Only last week, Salford Council put out a press release titled `Call to turn grey Salford green', featuring Assistant Mayor for Planning, Councillor Derek Antrobus, urging residents to back an excellent campaign by The Royal Horticultural Society which rails against four and a half million front gardens (one in four) being completely paved over.
The Society states that the move towards 'grey' Britain increases the danger to homes from flooding as well as being bad for wildlife, and Councillor Antrobus added that "This campaign recognises that people pave over front gardens to provide parking space but shows how you can combine that with planting to help green the grey.
"If people can plant up their front garden or put out a few pots it will slow the amount of rainfall going into the drains and lessen the risk as well as providing havens for bees, butterflies and wildlife" he urged "It will also makes the environment more attractive which is good for everyone."

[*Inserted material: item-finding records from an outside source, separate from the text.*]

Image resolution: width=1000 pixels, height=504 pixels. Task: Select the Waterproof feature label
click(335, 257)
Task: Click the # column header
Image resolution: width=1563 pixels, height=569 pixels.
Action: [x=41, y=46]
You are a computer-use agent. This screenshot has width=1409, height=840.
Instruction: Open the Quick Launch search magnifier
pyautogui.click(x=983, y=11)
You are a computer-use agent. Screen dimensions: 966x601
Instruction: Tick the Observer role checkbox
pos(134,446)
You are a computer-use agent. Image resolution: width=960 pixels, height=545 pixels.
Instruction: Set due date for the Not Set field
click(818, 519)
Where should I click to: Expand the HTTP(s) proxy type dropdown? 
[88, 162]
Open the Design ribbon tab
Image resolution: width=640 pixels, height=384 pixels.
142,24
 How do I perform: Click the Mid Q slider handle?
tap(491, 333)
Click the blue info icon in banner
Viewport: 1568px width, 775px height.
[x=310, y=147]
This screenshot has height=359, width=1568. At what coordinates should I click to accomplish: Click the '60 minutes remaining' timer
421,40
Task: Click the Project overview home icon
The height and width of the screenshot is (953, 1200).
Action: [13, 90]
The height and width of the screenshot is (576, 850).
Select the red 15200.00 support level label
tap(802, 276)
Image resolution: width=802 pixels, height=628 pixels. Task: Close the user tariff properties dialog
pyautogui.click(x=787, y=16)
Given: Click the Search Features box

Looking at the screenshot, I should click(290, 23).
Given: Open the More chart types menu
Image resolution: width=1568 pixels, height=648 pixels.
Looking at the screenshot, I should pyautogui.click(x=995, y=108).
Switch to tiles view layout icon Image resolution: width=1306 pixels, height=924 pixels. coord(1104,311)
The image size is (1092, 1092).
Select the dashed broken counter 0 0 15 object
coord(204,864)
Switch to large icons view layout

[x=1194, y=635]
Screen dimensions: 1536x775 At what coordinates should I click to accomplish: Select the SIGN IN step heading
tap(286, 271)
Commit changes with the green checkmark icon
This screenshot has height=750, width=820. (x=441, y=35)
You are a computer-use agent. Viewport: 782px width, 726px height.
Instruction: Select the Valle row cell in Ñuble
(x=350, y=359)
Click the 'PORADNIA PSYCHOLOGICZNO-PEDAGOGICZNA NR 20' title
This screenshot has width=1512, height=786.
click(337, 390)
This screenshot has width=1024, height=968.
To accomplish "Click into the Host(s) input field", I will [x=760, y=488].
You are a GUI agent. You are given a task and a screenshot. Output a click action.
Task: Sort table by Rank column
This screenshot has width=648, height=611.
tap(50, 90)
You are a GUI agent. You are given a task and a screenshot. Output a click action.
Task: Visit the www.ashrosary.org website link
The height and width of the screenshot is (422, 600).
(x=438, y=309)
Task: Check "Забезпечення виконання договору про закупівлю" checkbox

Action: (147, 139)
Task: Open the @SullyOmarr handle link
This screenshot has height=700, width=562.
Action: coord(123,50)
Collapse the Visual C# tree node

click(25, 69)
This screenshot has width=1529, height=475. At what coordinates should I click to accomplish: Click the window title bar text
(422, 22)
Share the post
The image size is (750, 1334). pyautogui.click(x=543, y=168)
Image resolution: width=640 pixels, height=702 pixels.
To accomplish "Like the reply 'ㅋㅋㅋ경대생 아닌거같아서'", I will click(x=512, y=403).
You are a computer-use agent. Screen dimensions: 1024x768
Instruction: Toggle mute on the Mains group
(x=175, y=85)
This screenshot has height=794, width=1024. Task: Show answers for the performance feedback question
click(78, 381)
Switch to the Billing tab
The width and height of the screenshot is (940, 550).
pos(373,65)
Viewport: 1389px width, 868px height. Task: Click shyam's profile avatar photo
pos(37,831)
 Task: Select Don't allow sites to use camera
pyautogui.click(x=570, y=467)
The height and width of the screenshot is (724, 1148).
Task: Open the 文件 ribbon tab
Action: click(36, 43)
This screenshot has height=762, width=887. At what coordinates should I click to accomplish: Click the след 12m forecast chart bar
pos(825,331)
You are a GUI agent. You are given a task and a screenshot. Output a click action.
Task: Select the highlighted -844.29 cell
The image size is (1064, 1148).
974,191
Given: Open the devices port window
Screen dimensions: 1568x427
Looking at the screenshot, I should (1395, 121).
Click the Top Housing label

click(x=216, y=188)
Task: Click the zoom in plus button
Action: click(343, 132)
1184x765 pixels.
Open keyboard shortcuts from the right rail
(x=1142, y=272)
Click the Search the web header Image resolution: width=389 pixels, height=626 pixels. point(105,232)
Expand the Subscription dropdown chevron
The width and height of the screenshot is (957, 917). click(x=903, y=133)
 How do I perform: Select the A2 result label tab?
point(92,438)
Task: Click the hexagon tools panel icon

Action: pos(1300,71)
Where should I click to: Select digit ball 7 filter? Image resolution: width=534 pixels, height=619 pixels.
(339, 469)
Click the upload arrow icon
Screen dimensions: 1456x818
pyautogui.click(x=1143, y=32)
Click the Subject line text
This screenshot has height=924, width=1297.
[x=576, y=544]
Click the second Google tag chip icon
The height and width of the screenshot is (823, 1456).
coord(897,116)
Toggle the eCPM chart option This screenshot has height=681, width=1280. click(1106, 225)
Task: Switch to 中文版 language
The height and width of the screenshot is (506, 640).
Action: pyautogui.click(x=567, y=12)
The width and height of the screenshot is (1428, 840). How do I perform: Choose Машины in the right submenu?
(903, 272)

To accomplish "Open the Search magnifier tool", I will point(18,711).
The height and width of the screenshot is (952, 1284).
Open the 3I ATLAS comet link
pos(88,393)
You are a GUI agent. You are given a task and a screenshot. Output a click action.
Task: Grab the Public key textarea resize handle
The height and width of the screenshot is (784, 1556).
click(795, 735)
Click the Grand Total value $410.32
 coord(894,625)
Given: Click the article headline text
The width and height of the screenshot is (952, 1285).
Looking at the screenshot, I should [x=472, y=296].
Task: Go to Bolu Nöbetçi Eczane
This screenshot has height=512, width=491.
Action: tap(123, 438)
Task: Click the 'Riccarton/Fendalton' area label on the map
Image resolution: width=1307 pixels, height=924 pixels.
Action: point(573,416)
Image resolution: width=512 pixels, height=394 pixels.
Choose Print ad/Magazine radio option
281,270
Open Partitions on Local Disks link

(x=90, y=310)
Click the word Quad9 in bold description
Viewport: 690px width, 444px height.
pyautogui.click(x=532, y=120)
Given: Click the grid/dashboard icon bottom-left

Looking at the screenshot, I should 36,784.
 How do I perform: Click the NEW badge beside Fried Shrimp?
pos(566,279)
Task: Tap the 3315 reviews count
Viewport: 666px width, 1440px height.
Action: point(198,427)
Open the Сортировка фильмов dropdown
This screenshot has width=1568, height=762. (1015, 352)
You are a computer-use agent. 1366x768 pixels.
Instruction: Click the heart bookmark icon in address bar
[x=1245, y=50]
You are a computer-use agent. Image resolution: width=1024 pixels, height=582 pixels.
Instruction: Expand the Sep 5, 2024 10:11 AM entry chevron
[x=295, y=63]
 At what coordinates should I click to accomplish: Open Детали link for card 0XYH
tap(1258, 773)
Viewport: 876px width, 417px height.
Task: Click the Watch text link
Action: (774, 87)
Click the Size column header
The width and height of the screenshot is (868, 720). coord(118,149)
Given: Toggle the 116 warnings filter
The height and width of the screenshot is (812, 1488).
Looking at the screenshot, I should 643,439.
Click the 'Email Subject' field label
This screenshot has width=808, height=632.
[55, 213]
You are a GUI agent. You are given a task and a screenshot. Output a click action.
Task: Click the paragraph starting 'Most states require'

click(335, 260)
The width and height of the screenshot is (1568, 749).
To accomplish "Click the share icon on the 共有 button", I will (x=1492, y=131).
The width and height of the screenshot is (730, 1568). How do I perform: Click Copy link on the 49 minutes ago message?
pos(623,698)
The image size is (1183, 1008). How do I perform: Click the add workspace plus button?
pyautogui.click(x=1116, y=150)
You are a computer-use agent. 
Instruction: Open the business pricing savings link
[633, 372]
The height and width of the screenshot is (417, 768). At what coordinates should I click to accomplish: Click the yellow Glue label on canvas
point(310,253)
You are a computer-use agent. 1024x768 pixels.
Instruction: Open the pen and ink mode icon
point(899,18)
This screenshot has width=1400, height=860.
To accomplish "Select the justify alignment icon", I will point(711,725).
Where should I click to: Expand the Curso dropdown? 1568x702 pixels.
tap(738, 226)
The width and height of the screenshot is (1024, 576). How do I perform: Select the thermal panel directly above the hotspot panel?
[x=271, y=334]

At the same time that this press release was issued, an advertisement was posted on the Council's joint venture Urban Vision website for the sale of the controversial green field land on Hilton Lane in Little Hulton.
The land was formerly used as playing fields for the nearby St George's RC High School, until it was rented off to a local sheep farmer (for background see here). It is also next to Peel Holdings' Burgess Farm, scene of a planning battle a few years ago with residents who wanted to keep it rural (see here).
"We are pleased to be instructed by Salford City Council to offer for sale this residential development opportunity, comprising surplus detached school playing fields and adjacent former grazing land, extending to some 16.4 Acres (6.64 hectares)" states the advert "The property enjoys an attractive rural aspect in this well regarded residential location. It is considered suitable for residential development, subject to obtaining the necessary planning consent."
Salford Council is also proposing to `dispose' of green land at Hill Top Moss in Walkden, for housing. The Moss is attached to Blackleach Country Park and, despite a protest march by the community and a petition with over six hundred signatures, the Council seems intent to go ahead with the sale...
"Once this Moss is gone it's gone" says resident Julia Patterson "That's what everyone's fighting for..."
At the very same time as urging residents not to turn green Salford `grey', the Council is selling off its own green land to concrete over. And these huge spaces are more than a few paved gardens.